Both the incidence and severity of asthma in women are influenced by fluctuations in estrogen (E-2) levels, raising the possibility that E(2)s may reduce the hyperresponsiveness that is characteristic of asthma. We examined the effect of E-2 and its downstream signaling pathways in isolated mouse bronchial and tracheal rings passively sensitized either with serum from patients with atopic asthma (ATR) or with serum from control subjects (CTR).
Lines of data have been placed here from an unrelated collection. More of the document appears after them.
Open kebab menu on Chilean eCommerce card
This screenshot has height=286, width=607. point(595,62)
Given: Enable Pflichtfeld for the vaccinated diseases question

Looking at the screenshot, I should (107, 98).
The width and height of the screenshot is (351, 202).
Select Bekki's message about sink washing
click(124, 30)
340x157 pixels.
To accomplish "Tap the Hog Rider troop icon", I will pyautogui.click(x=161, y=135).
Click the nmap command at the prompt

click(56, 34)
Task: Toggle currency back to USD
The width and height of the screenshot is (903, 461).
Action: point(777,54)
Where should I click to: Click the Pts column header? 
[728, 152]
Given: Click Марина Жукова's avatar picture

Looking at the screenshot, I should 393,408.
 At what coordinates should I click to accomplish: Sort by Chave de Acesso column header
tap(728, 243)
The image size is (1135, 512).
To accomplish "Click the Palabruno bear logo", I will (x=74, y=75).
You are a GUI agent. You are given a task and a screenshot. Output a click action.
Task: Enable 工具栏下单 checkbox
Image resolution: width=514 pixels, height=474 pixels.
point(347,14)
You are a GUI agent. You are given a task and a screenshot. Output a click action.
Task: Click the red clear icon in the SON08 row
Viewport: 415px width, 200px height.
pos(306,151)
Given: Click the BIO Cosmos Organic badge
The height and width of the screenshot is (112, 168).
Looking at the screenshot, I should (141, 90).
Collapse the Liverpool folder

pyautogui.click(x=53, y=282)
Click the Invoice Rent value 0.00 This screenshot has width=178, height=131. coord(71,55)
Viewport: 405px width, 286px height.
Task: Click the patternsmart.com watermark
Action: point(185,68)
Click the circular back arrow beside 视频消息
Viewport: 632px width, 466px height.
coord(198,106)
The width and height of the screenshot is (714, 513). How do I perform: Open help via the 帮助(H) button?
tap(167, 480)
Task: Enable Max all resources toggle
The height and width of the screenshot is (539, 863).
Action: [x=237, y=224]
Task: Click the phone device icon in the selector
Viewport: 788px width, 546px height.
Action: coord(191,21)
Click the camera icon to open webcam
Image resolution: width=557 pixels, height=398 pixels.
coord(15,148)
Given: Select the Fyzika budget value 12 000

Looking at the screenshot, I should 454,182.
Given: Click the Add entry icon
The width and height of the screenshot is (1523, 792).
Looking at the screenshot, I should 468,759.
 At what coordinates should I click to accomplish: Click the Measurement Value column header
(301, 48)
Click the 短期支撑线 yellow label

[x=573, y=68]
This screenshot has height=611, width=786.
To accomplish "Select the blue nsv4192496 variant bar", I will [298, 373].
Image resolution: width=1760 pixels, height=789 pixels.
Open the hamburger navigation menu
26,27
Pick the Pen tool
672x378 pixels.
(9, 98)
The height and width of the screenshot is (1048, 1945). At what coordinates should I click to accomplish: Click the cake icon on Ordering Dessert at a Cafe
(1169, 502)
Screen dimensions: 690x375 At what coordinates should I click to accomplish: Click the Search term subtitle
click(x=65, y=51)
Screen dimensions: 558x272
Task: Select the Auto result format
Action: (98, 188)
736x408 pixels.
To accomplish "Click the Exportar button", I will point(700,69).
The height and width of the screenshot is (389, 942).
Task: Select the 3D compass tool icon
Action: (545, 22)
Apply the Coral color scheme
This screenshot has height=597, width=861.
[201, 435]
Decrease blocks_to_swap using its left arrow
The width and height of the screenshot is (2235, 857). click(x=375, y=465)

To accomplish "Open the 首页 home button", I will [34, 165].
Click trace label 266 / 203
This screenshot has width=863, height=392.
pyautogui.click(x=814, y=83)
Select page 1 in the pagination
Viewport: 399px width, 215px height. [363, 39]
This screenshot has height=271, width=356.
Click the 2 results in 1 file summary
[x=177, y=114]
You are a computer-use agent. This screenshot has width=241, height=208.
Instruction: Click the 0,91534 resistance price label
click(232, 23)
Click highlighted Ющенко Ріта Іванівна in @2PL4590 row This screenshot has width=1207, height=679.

ATR exhibited significantly higher sensitivity to carbachol than CTR. Pretreatment of ATR with E-2 shifted the carbachol concentration-response curve (CCRC) toward that of CTR. The E-2 effect was abolished by the nitric oxide synthase inhibitor, L-nitroarginine methyl ester, the soluble guanyl cyclase inhibitor, quinoxalin-1, or the protein kinase G inhibitor, KT5823. Inhibition of the large-conductance, calcium-activated potassium (BKca) channel activity with iberiotoxin also attenuated the E-2 effect on ATR. In patch-clamp studies, E-2 increased by 50-fold the BKca channel activity in freshly isolated airway smooth muscle cells. This increase was completely blocked by KT5823. These studies suggest that, at physiologic concentrations, E-2 can prevent cholinergic-induced constriction of asthmatic tracheal rings by activating the nitric oxide-cGMP-protein kinase G pathway to increase BKca channel activity.